Ford and other members of the panel said that though changes do need to be made in the overall Social Security system - such as an increase in spending caps and alteration of benefit payouts - Bush's plan to privatize will lead to a reduction of more benefits for people who are going to become dependent on the monthly payments as they enter retirement.

"The last thing you need to hear when you are older and retired is that this was a failed experiment and that you now have no options," Ford said. "This is the only entity that we have right now that people can find some solace."

Members also blasted the privatization proposal, saying that without some kind of safety net for low-income families, many of which are minorities, then there will be no chance of getting families any kind of support in the event of an accident or death. Social Security offers benefits for both of these situations.

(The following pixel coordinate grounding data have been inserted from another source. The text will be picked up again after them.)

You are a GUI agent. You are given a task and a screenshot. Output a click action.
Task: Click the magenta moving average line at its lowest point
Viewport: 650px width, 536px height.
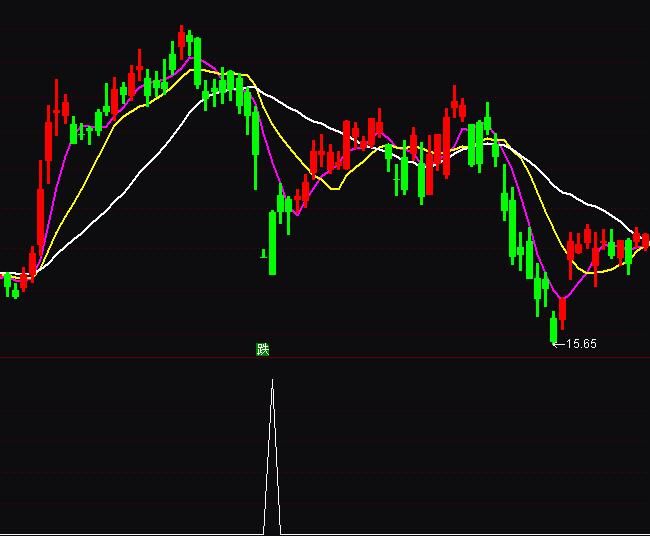(562, 297)
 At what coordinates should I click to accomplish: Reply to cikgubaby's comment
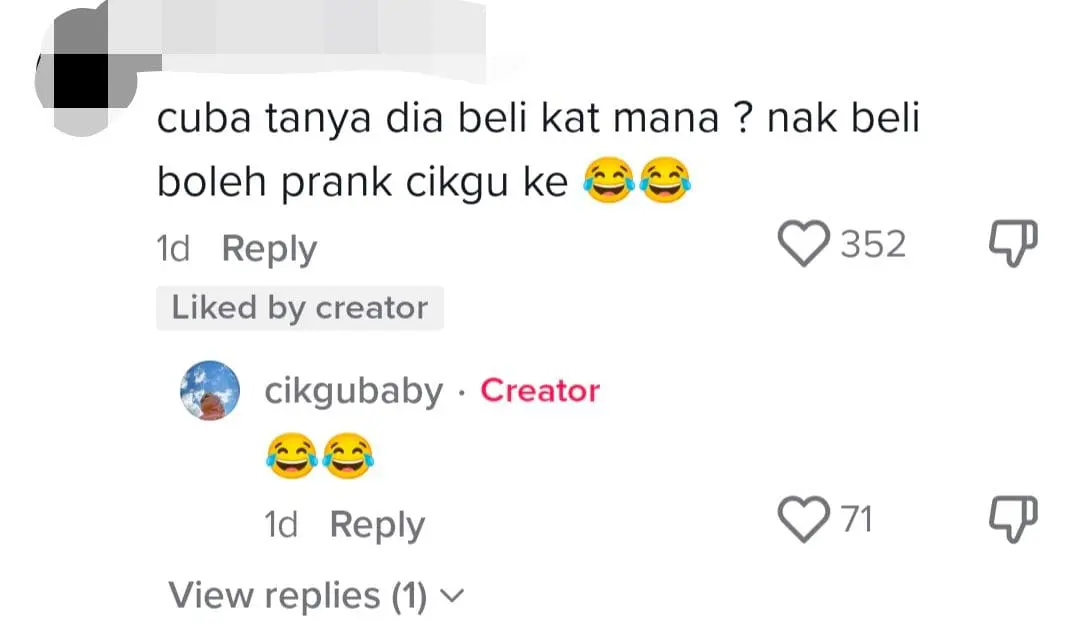376,523
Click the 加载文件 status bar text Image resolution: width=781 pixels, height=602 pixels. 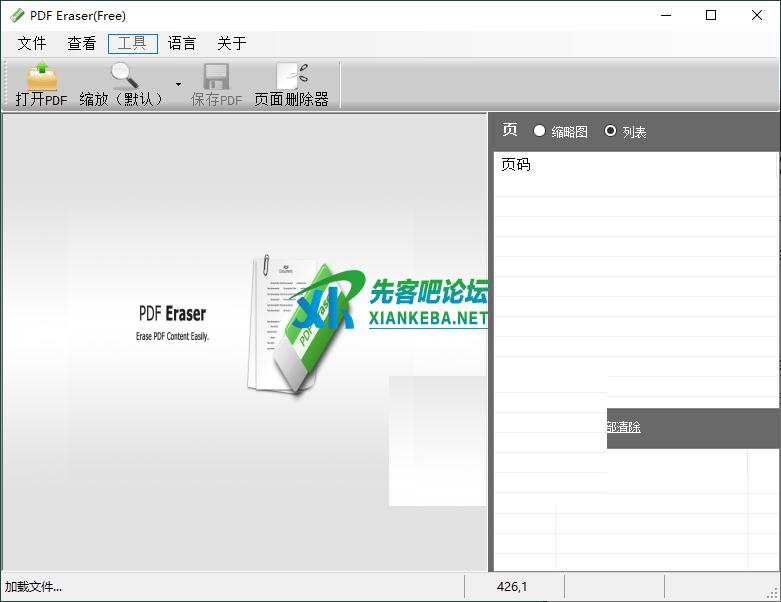pyautogui.click(x=34, y=587)

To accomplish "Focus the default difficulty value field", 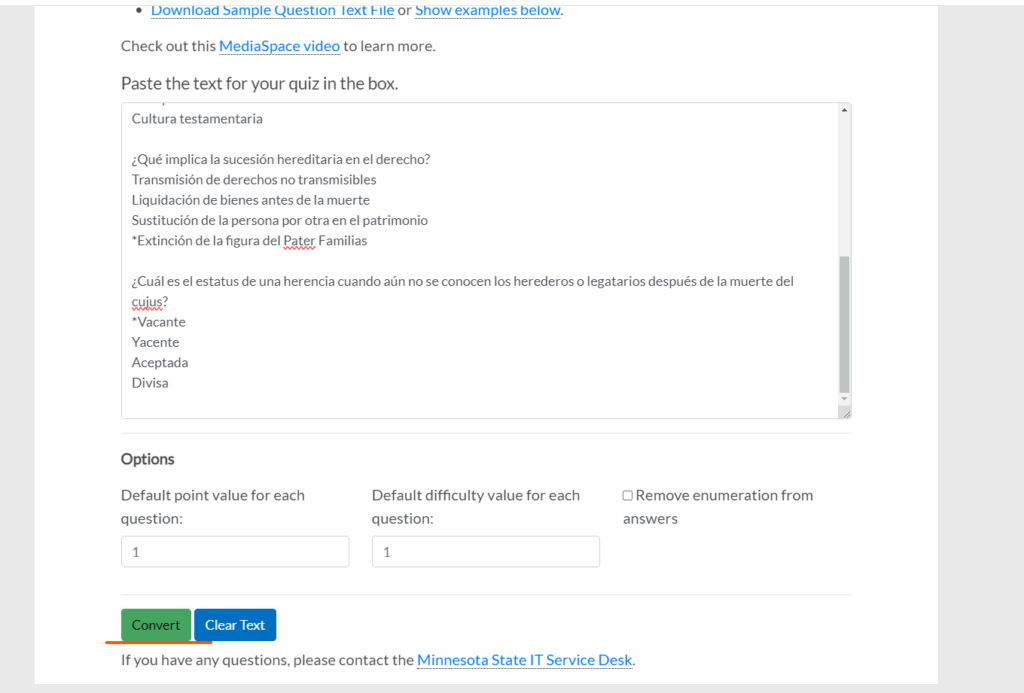I will tap(485, 552).
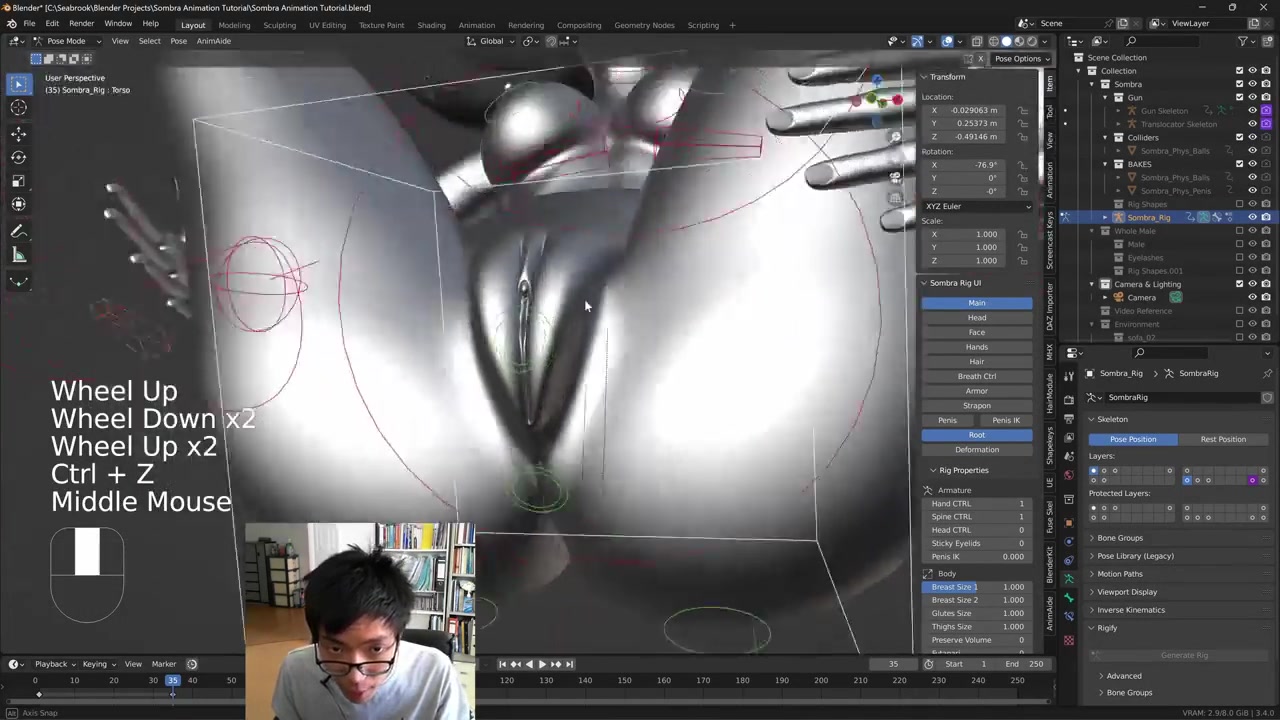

"One in 16 African-American children receive some kind of benefit from the Social Security program. That is 700,000 children," Lindsey said. "This is not just a number from the sky; it is a fact that shows how our county uses this program."

Sidney McCarther, of the AARP, also pointed out that nearly 1 in 3 African-American retirees depends on Social Security every month as the only form of income. Nearly 80 percent of retired African-Americans depend on Social Security for more than half of their income.

"These benefits are the only thing that stands between many of the beneficiaries and poverty," he said. "Make no mistake, Social Security is a critical support for African-Americans. Social Security matters to us; we cannot afford to be silent about it."

With privatization of Social Security, the panel said, support for people who rely on monthly retirement checks might not change, but individuals who rely on disability and other assistance from Social Security would be left without any means of support.

Ford, the most vocal member of the panel, accused President Bush and those who support his plan of privatization of trying to force lower-income individuals to support the upper class.

"The reason gambling is such a success in our communities is because they prey - that's P-R-E-Y - on those who can least afford it. That is what they want to do with social security," Ford said. "For every working person here, this issue cannot be decided by people who do not know what it is like to walk in a working person's shoes."